* **Problem description**
Starting at the line that has "Image resolution: width=621" and stopping after the line that has "This screenshot has height=722, width=1568.", rewrite that span of the data, replacing "Living Room Furniture" with "Bedroom Furniture" and keeping everything else the same.

* **Raw records**
+---+

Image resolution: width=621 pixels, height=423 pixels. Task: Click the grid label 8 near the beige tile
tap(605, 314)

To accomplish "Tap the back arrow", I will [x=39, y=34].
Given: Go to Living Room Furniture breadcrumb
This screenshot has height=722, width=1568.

+---+

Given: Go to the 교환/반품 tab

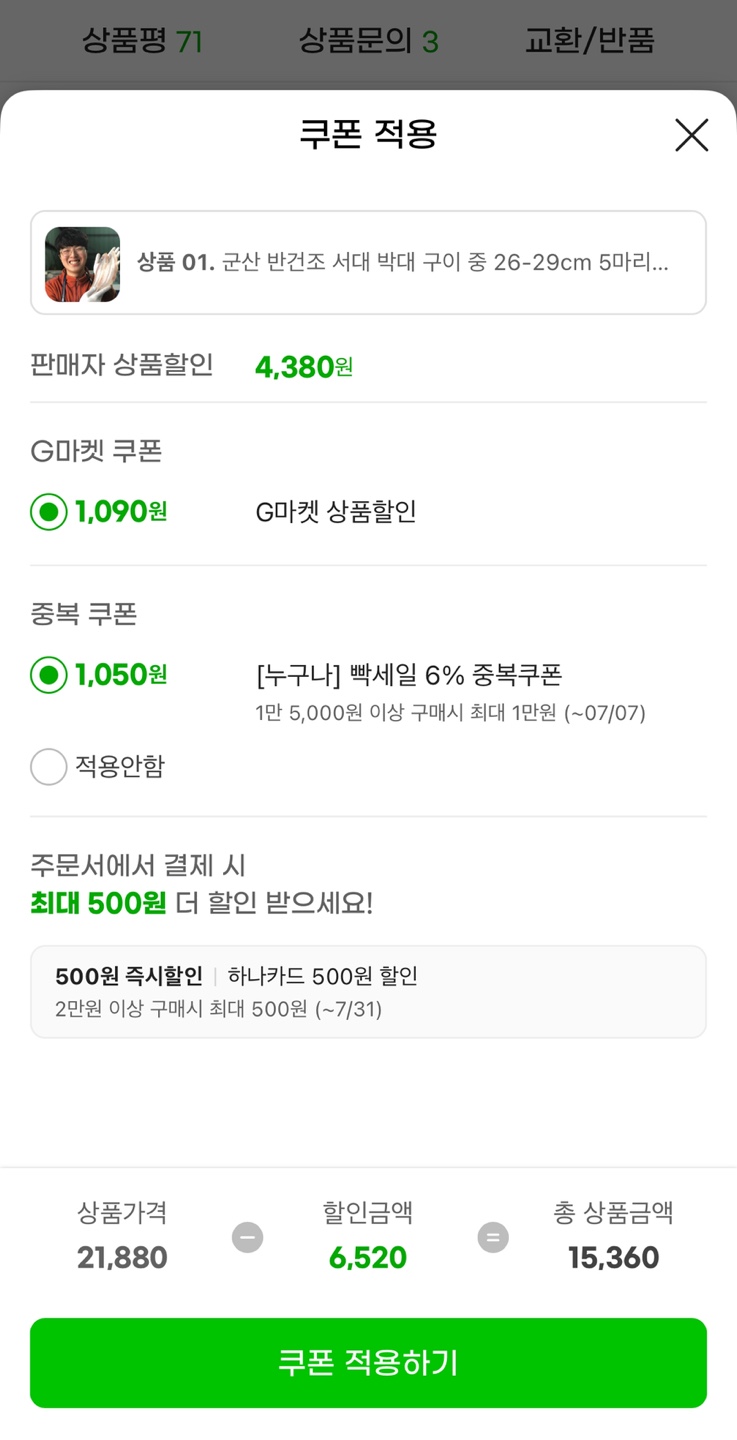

+---+

* **The completed task**
Image resolution: width=621 pixels, height=423 pixels. Task: Click the grid label 8 near the beige tile
tap(605, 314)

To accomplish "Tap the back arrow", I will [x=39, y=34].
Given: Go to Bedroom Furniture breadcrumb
This screenshot has height=722, width=1568.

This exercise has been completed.